The Old Testament books were written in their present form between the eighth and second centuries BC, while the New Testament writings emerged between the second half of the first century and the beginning of the second century AD. A chronological distinction is also made between the ‘First’ and ‘Second Testament’. The Old Testament was written in ancient Hebrew/Aramaic, while the New Testament was written in what was then colloquial Greek (koine).
The canon is the compilation of biblical books that emerged over several centuries and through the application of various criteria. For Christians, the writings of the Old and New Testaments form the biblical canon (Greek kanon = guideline, rule). The biblical books are thus interpreted as binding guidelines for Christian faith and life.

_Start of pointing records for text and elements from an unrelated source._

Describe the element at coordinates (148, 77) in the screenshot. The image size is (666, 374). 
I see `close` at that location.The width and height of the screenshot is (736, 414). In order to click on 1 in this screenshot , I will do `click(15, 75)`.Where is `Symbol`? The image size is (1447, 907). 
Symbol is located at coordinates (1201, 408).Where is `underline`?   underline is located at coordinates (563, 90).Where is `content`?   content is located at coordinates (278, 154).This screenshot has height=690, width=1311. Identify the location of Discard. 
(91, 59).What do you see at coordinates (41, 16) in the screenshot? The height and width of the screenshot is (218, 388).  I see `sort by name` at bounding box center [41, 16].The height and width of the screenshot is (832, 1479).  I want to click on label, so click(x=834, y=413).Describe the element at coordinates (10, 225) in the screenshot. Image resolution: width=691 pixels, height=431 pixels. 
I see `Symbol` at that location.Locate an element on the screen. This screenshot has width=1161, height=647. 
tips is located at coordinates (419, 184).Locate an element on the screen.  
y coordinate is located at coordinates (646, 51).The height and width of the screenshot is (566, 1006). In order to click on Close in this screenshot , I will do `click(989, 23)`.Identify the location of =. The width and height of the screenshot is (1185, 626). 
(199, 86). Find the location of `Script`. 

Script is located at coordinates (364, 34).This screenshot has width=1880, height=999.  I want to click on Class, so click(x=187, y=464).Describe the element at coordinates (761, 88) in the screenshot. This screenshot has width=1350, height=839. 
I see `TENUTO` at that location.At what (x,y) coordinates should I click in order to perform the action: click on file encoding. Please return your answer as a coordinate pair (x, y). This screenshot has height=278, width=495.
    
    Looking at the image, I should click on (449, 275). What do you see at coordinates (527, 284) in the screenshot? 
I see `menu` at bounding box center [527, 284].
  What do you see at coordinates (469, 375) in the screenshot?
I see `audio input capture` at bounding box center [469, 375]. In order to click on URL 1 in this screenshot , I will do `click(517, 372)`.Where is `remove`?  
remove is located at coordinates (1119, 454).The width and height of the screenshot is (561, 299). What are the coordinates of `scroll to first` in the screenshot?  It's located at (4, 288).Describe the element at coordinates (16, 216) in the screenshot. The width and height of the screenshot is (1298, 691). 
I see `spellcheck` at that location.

For the Christian churches, the Bible represents the Holy Scriptures in which God reveals himself in human words. As God’s self-communication, the Bible differs fundamentally from all other texts – from telephone books or novels, church regulations and theological texts, to confessions of the faith, confessional writings and doctrinal statements. Because God himself speaks to people through his word, the biblical texts were not, are not, and will not be historical documents or ancient testimonies – regardless of their age. Instead, they are the living, effective Word (verbum efficax). At all times, the Bible remains a contemporary space for conversation, experience and a reality that wishes to be inhabited and become a living space that determines the faithful’s lives. Only where this happens is God’s Word alive.